#### [EXTRAIT DU DOCUMENT]

▬▬▬▬▬▬

Par rapport aux objectifs avancés pour 2020, le rapport montre des avancées : 70 % de la population estimée vivant avec le VIH connaît son statut sérologique, 77 % des personnes qui se savent séropositives sont sous traitement et 82 % des personnes traitées ont une charge virale indétectable.

Refus de mettre en œuvre des politiques de réduction des risques

Pour autant, le rapport d’Onusida souligne des failles. La plus importante est l’épidémie qui flambe au sein de la région Europe orientale et Asie centrale, qui compte 1,6 million de personnes vivant avec le VIH et où ont été recensés 190 000 nouvelles infections et 40 000 décès liés au sida en 2016. Entre 2010 et 2016, le nombre de nouvelles infections a bondi de 60 % et celui des morts a progressé de 27 %.

Essentiellement liée au refus de mettre en œuvre des politiques de réduction des risques et au recours à la répression pour les populations marginalisées les plus exposées (usagers de drogue, personnes se livrant à la prostitution...), cette situation résulte également d’un taux de mise sous traitement trop faible : 28 % des personnes séropositives reçoivent des antirétroviraux dans la région.

« Tant que l’on ne modifiera pas les lois et les politiques dans la région, on ne résoudra pas cette crise. Il faut que les autorités reconnaissent que les nombreuses preuves scientifiques de l’efficacité de la réduction des risques – programmes méthadone, matériel d’injection stérile... – doivent constituer la base des programmes anti-VIH nationaux », estime Michel Sidibé.

▬▬▬▬▬▬

#### [CONSIGNE DE L'EXERCICE]
Selon l'extrait du document, quelle part des personnes séropositives reçoit des antirétroviraux dans la région Europe orientale et Asie centrale ?

#### [DONNÉES FOURNIES]
▬▬▬▬▬▬

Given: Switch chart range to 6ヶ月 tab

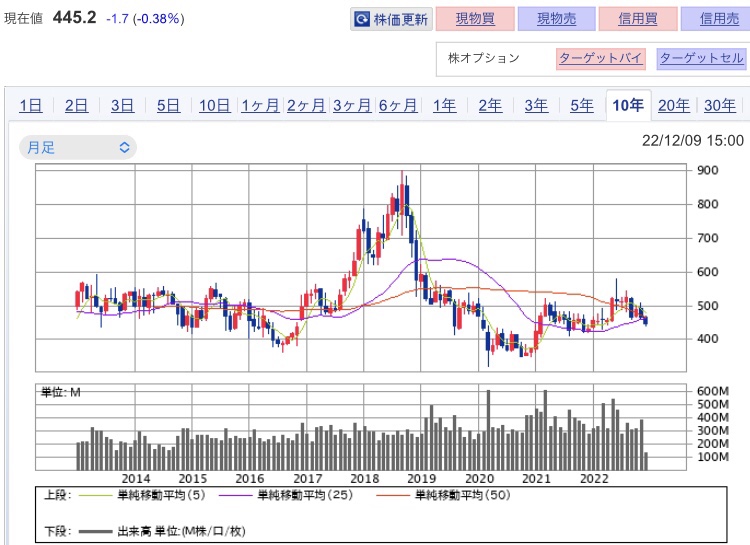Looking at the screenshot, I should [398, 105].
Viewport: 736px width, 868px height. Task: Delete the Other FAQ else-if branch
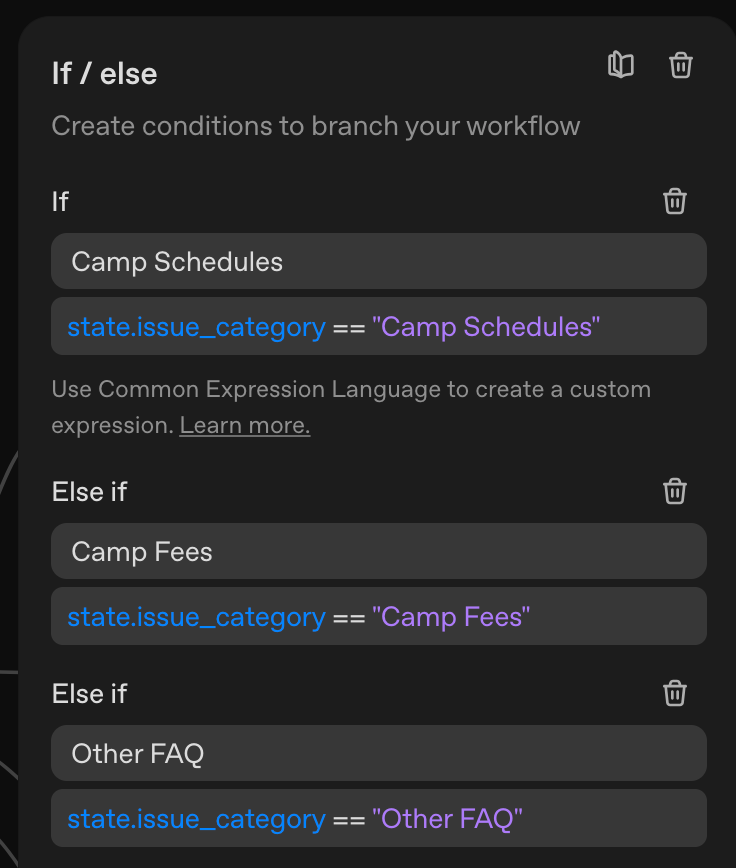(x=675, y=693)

▬▬▬▬▬▬

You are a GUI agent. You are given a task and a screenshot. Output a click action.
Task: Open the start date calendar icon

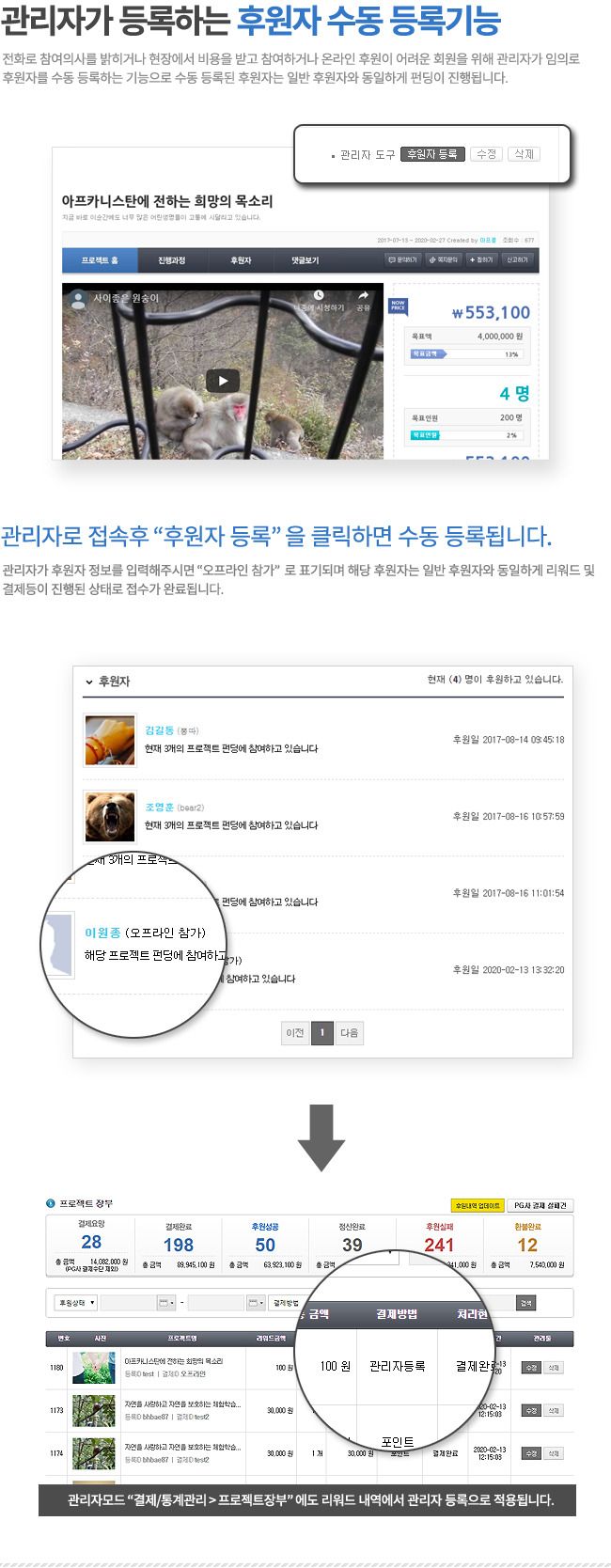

▬▬▬▬▬▬

#### [CORRIGÉ]
28 % des personnes séropositives de la région reçoivent des antirétroviraux.